=== Section Start ===

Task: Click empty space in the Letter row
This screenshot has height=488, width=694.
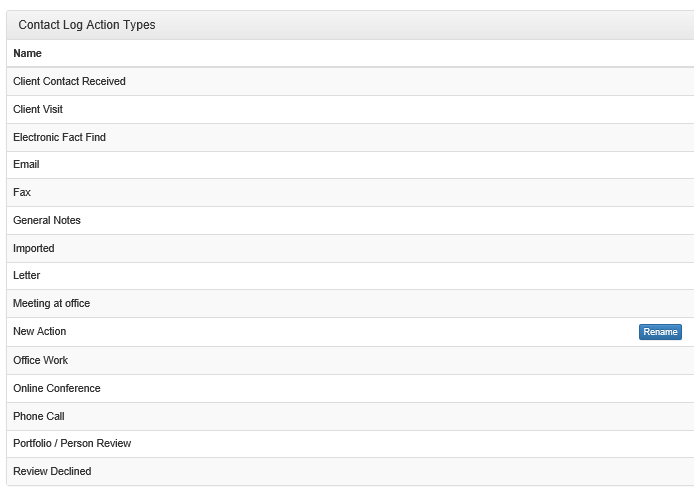Action: click(x=354, y=276)
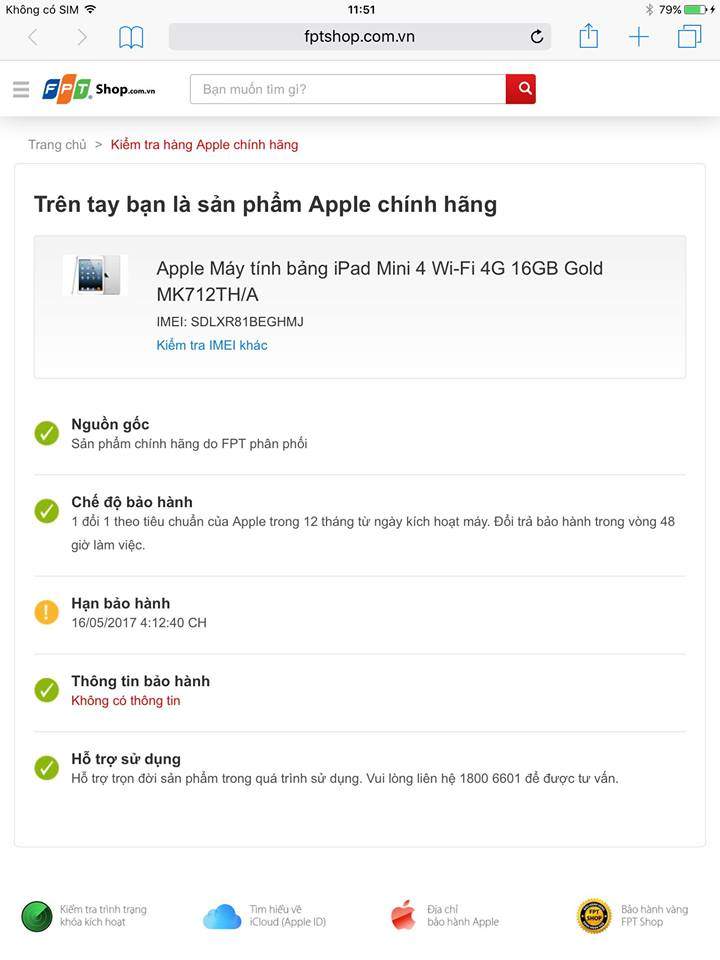Tap the Safari share icon

tap(588, 36)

=== Section End ===

* **YOUR ASSIGNMENT**:
Nothing in the records should be changed in the copy, but the pictures must be left out.

* **TASK ANSWER**:
Task: Click empty space in the Letter row
This screenshot has height=488, width=694.
Action: click(x=354, y=276)
Tap the Safari share icon

tap(588, 36)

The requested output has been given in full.